RS 1 Bars diperkenalkan oleh Ukraina pada musim semi tahun 2025. Ini adalah senjata hibrida yang menggabungkan desain rudal jelajah dan kendaraan udara tak berawak (UAV) bertenaga jet. Dikembangkan oleh produsen swasta dalam negeri, senjata ini dioptimalkan untuk produksi massal, mampu membawa 45 hingga 90 kg bahan peledak dan mencapai jangkauan sekitar 800 km.
![]() |
Pasukan tanggap darurat di lokasi kebakaran yang terjadi di lokasi konstruksi di bawah jembatan layang di Moskow akhir pekan lalu. Foto: Anadolu . |
FP 1 Firepoint
Saat ini, FP 1 Firepoint memiliki informasi teknis yang paling banyak tersedia untuk umum. Menurut Anna Gvozdiar, Wakil Menteri Industri Strategis Ukraina, model ini telah memasuki produksi massal untuk memenuhi kebutuhan di lapangan.
Ini adalah UAV kecil bertenaga jet dengan bentuk yang mirip dengan pesawat militer mini. Untuk mengoptimalkan muatan dan jangkauan, versi saat ini telah sepenuhnya menghilangkan sistem roda pendaratan. Perangkat ini diluncurkan langsung dari platform rel menggunakan pendorong roket tanpa memerlukan landasan pacu, dan berfungsi untuk misi serangan satu arah.
Setiap rudal FP-1 diperkirakan memiliki biaya produksi sekitar $50.000 , jangkauan hingga 1.600 km, dan dapat membawa hulu ledak dengan berat hingga 120 kg.
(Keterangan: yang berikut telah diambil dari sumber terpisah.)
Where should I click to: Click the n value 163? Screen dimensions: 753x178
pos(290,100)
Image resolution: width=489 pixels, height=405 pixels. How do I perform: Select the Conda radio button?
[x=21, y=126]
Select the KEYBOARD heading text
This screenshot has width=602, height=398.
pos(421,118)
Sistem senjata ini, yang dikembangkan oleh perusahaan patungan Ukraina-Ceko UAC bekerja sama dengan DeViRo, telah menunjukkan efektivitas tempur yang terbukti dalam operasi lapangan, termasuk serangan terhadap pangkalan udara Marinovka, yang merusak beberapa pesawat tempur-pembom Su-34 musuh.
![]() |
Pesawat nirawak jarak jauh FP-1 Ukraina pada Mei 2025. Foto: Mezha Media. |
Menurut penulis Forbes , David Ax, FP-1 diproduksi oleh perusahaan Ukraina-Ceko, UAC. Unit ini berafiliasi dengan perusahaan Ukraina DeViRo, yang mengkhususkan diri dalam pengembangan drone militer. Versi FP-1 saat ini dikatakan memiliki jangkauan terbang dan kapasitas muatan yang lebih baik dengan menghilangkan roda pendaratan, menggunakan mekanisme peluncur rudal, dan hanya melakukan misi satu arah, tidak kembali setelah menyerang target.